Dear Writer,
This is just my humble opinion, so please take it as it is.
First Impression:
The ending was unexpected....the last two lines in particular contributed to the strength of the poem. The weakness ; the multiple repetitions of the word DAY(s)
1st stanza:
I can understand the stressing of the word 'day' but when it becomes too excessive, it weakens the poem.. For the first stanza, there are three accounts of the word 'day'... it can be done, but maybe slightly differently:
Another day,
Like the others,
It was just another day.
Nothing done different,
Nothing changed,
Time gone, wasted,
On that very day.
Using
'just', and
'very' will in a way make clear to the reader that the stressing of the word is intentional.. and stressing it in this way like i did, also gives a better flow.
2nd stanza:
Since you ended the first stanza with the word 'day'... the begining of the second stanza, doesnt have to include the word. You can say;
After this::After that:::Since then:::...
The second line in this stanza,,. i'm sorry to say is aweful!
....
"no more just another days"..?! its grammatically wrong and doesnt sound nice when you say it aloud. You can say:
'Just another day', no more... or something like that.
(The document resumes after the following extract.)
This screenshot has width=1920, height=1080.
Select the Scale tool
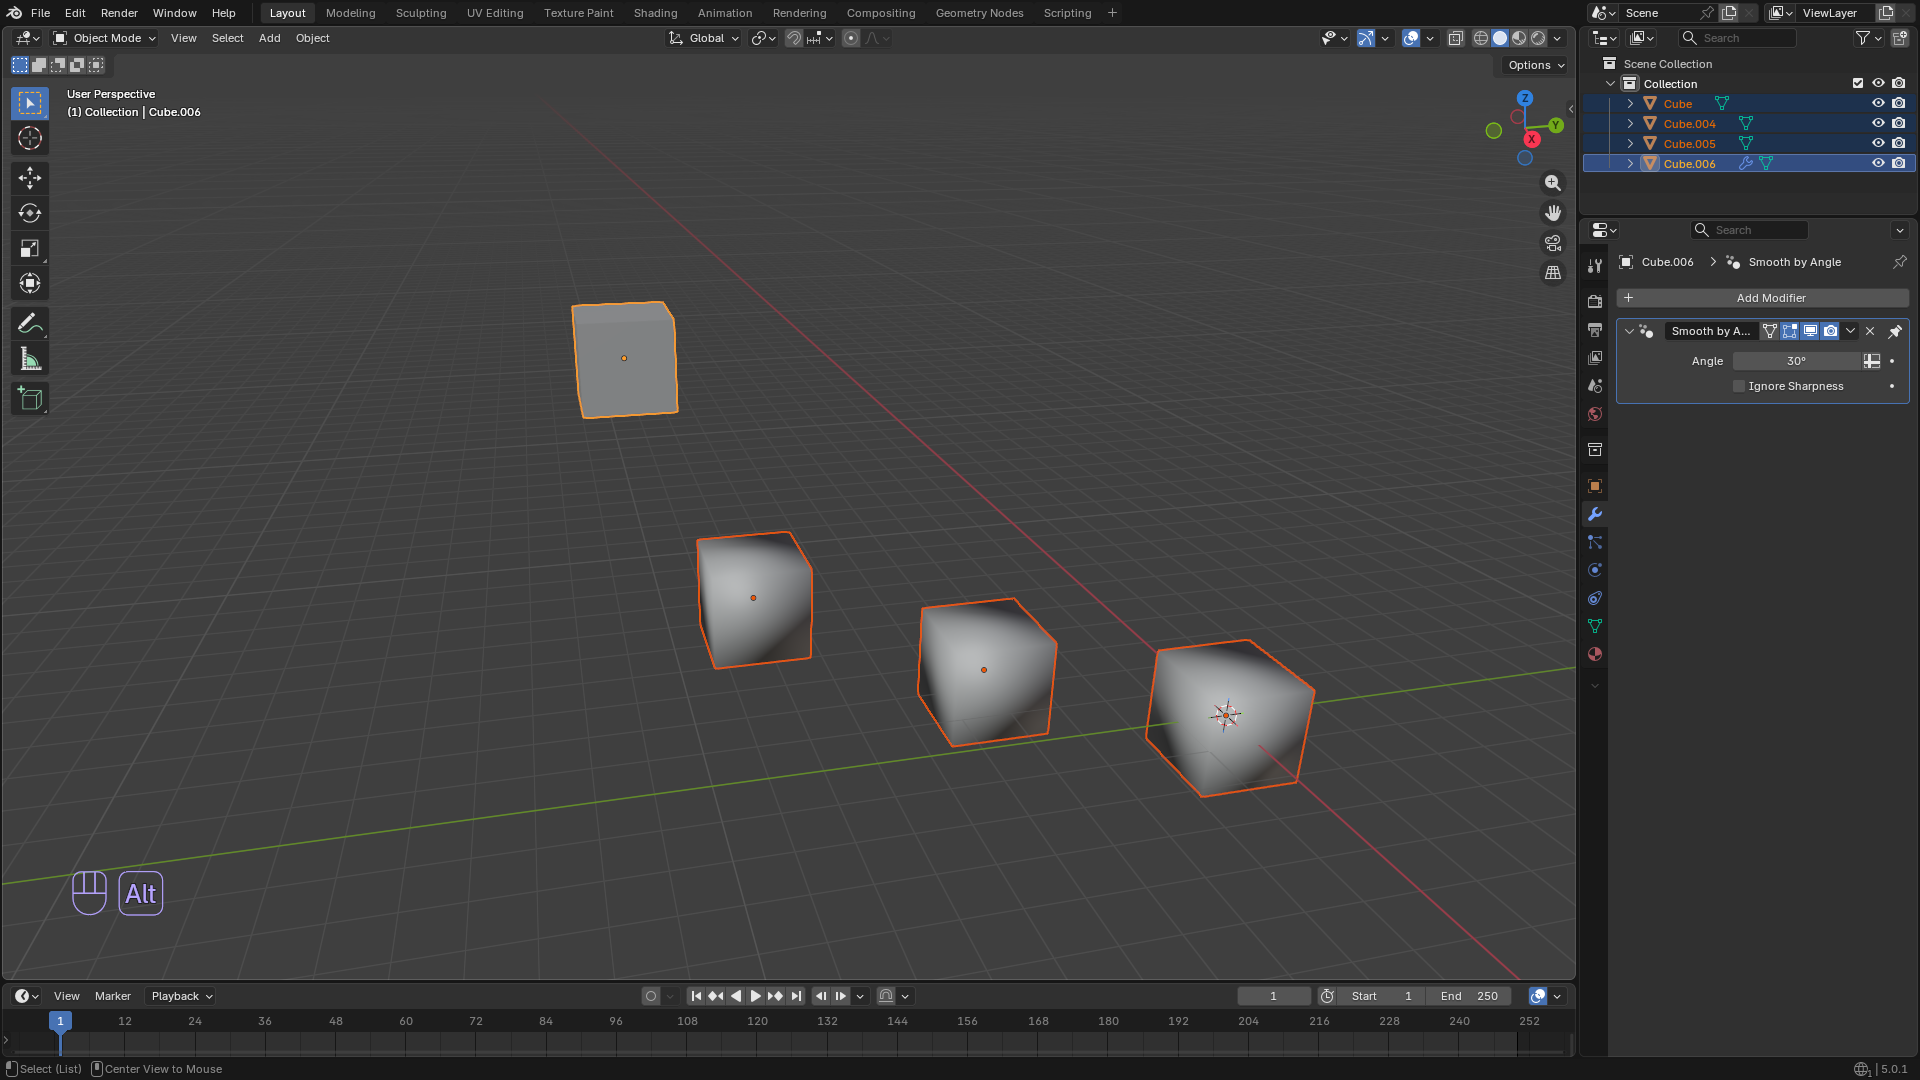pos(30,248)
If you realize.. 5 lines of this stanza include "day".. read it out loud and see that it doesnt sound right.
3rd stanza:
"for now that i am alive, now that i have cancer" was great! I love how you turn such devastating news into a new rewarding start for life... almost as if it were a blessing. Maybe you can hint this in the stanzas before... like concealing it by stressing the concept of the contrast or difference or barrier of the day with the ones before and after.. this will let the reader know that something happened that day... yet will only know at the end. I guess it would be better than the continous mundane repetitions of 'this day'...... i know you did that in the second stanza but i mean give a more poetic picture,,. include some imagery, similies... stuff like that.
Title:
ANOTHER DAY....!!! .....give a more abstract title like : Rebirth....Break-Even....The Change.... i dont know.. i know they're not that good, but im just trying to give you an idea of what i mean....and most importantly... dont use the word
DAY!!
Structure/Flow:
The first and second stanza were 7 lines each and the last 4.. so there is no set structure. The flow was completely ruined by the number of repetitions. It seems more like a note on your journal than a poem.
Suggestions:
To not make it so... (like a journal note).. follow the suggestions i have given above...; lessen the word use, add some imagery, add some emotion... and i think you'll get a wonderful poem.
Overall:
The ending, as i said before was great... smart...emotional...deep... So all in all, it was nice,, but it has potential to be more than nice. Hope my review was helpful enough. I hope all your days remain positive and full of life...Write On, and keep sharing!